Aku ke pasar dengan ceria. Mungkin si abang tukang tahu bingung melihatku pagi ini. Aku tersenyum, mengajaknya bicara, bertanya sedikit tentang anak istrinya, baru beranjak pergi.
Begitu pun abang tukang telur dan pemilik warung yang menjual gula pasir. Biarlah sedikit kebahagiaan yang kurasakan, ingin kubagikan kepada mereka.

Pelan-pelan kuselesaikan belanjaan, satu demi satu. Wuih, berat juga ternyata! Pulang aku naik ojek dari depan gang setelah turun dari bus kota, karena terlalu berat bagiku untuk berjalan kaki dengan setumpuk belanjaan hari ini.
Kudapati kerumunan orang di depan rumahku. Kenapa begini? Perasaanku tiba-tiba tidak enak. Karena tidak pernah terjadi seperti ini.
Kulihat, papah menangis. Hal yang sangat jarang terjadi. Dia sungguh tegar hati dan sombong, mana mungkin meneteskan air mata???
Perasaanku tambah tak enak… Aku berlari ke arah kerumunan itu, kulihat wajah mamah biru dalam pelukan papah.
“ Mah, ada apa?? Jangan tinggalkan Eneng, mah…!!!” Aku berteriak sambil menangis.
Mbak Sis, tetangga kami dan akrab denganku dari aku kecil memelukku dan mengatakan,
“ Sabar yah, neng. Mamahmu sudah tiada. Tadi dia terpeleset di kamar mandi dan dia terjatuh dengan bagian kepala belakang menghantam lantai kamar mandi. Kami sudah berusaha menolong dan berusaha juga mencarikan dokter. Namun, mamahmu tak bertahan lama. Dia sudah pergi ketika dokter datang. “

Ya Tuhan, sebegitu cepatnya kah Engkau merenggut seseorang yang berharga dalam hidupku? Begitu teganya kah Engkau meninggalkan aku seorang diri tanpa orang yang kucintai? Apalah artinya hidupku, impianku, My Dreams?? Semua sia-sia. Kalau tidak ada mamah, semua tak berguna.

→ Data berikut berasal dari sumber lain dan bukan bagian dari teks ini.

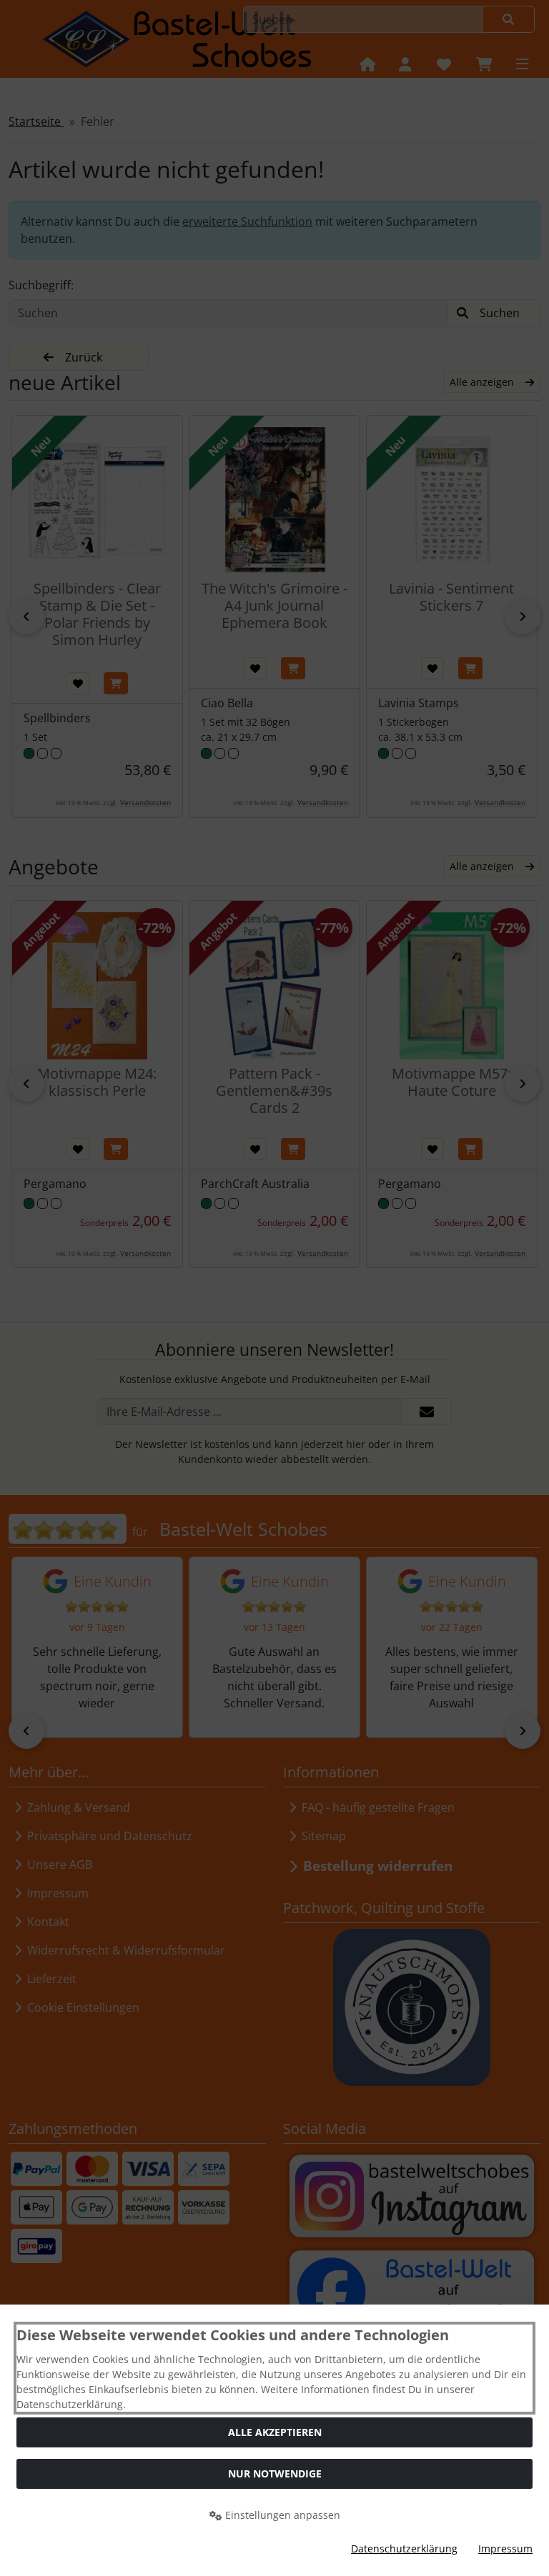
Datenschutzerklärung (404, 2548)
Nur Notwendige (275, 2473)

Karena mayoritas impianku kutujukan untuk membahagiakan mamah, sebagai orang yang selalu mendukung aku selama ini. Kalau dia tiada, apa masih tersisa semangat hidupku? Rasanya tidak. Tuhan, mengapa ini semua terjadi???

Aku berusaha menegarkan hatiku. Aku berusaha berpikir lurus, selurus yang aku bisa di tengah kondisi yang sangat memilukan itu. Kami harus mempersiapkan pemakaman mamah. Dan aku harus banyak bicara dengan papah mengenai ini dan itu.
Papah tidak terlalu banyak bicara. Dia juga shock. Aku tahu, sebetulnya dia sangat mencintai mamah. Namun, karena tekanan hidup yang dia sendiri tidak bisa atasi, akhirnya dia melampiaskannya kepada mamah. Not wise, but he can’t handle it well.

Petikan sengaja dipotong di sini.